Start of RECORDS FOR THE TASK

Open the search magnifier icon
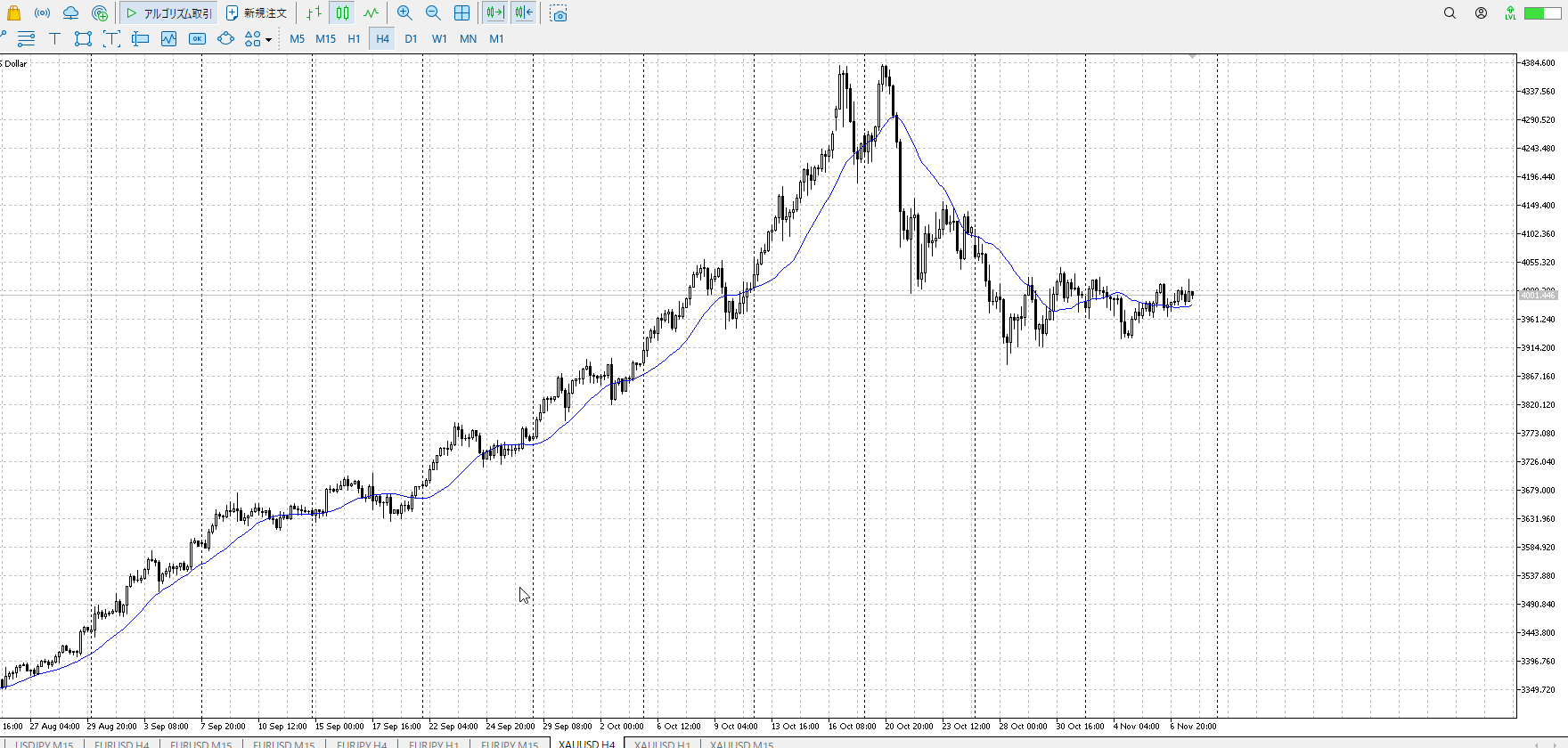1568x748 pixels. click(1450, 13)
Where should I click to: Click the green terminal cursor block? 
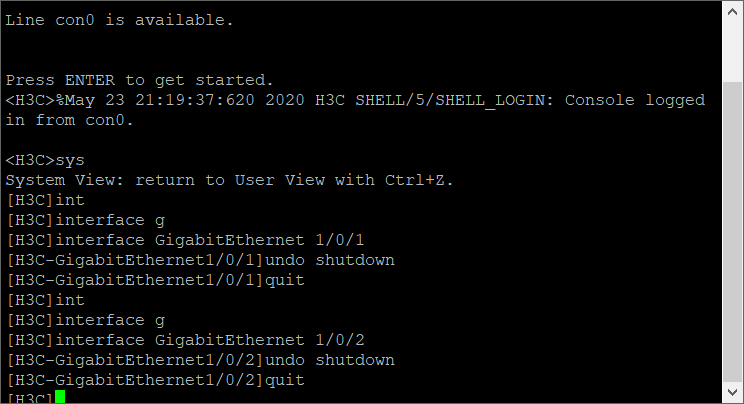coord(60,397)
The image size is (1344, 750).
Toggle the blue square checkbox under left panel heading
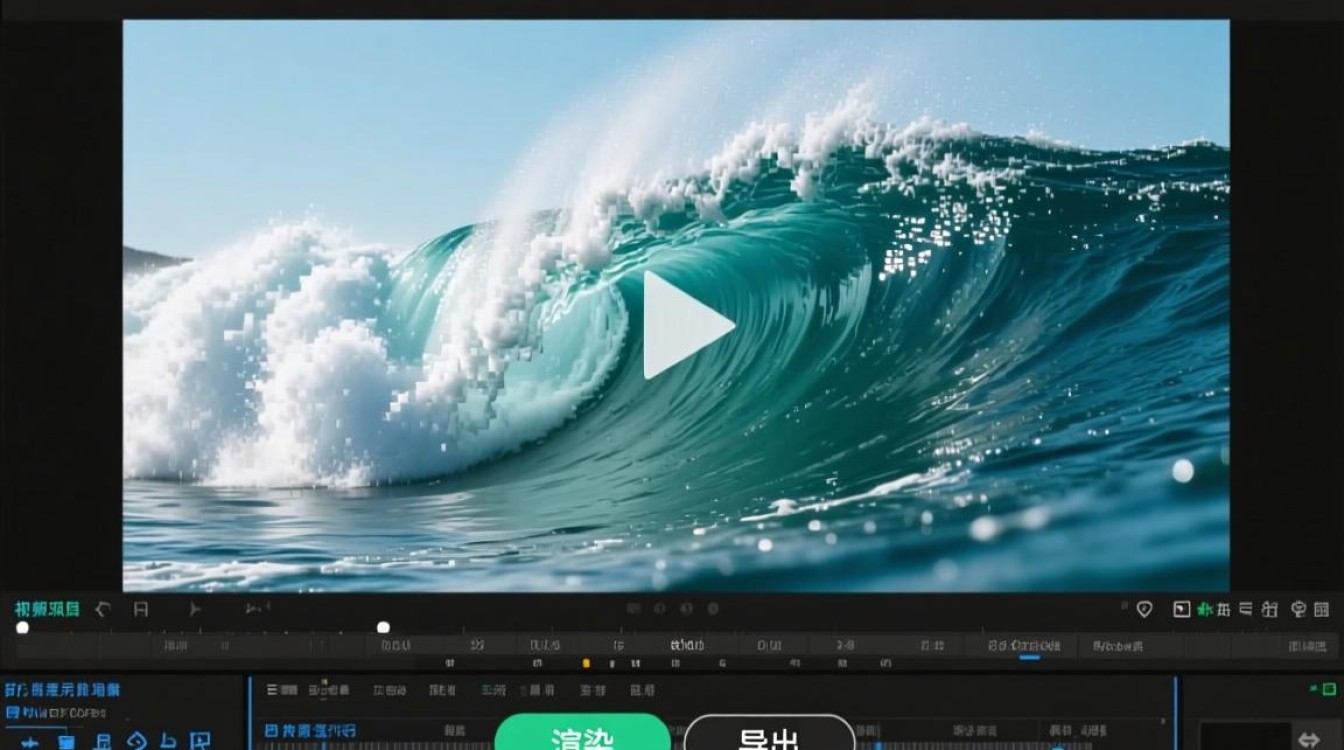pyautogui.click(x=12, y=713)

End of RECORDS FOR THE TASK

#### [EXERCISE AIM]
Restate the records word for word, omitting images.

#### [EXERCISE ANSWER]
Open the search magnifier icon
1568x748 pixels. click(1450, 13)
Where should I click to: Click the green terminal cursor block? 
coord(60,397)
The image size is (1344, 750).
Toggle the blue square checkbox under left panel heading
pyautogui.click(x=12, y=713)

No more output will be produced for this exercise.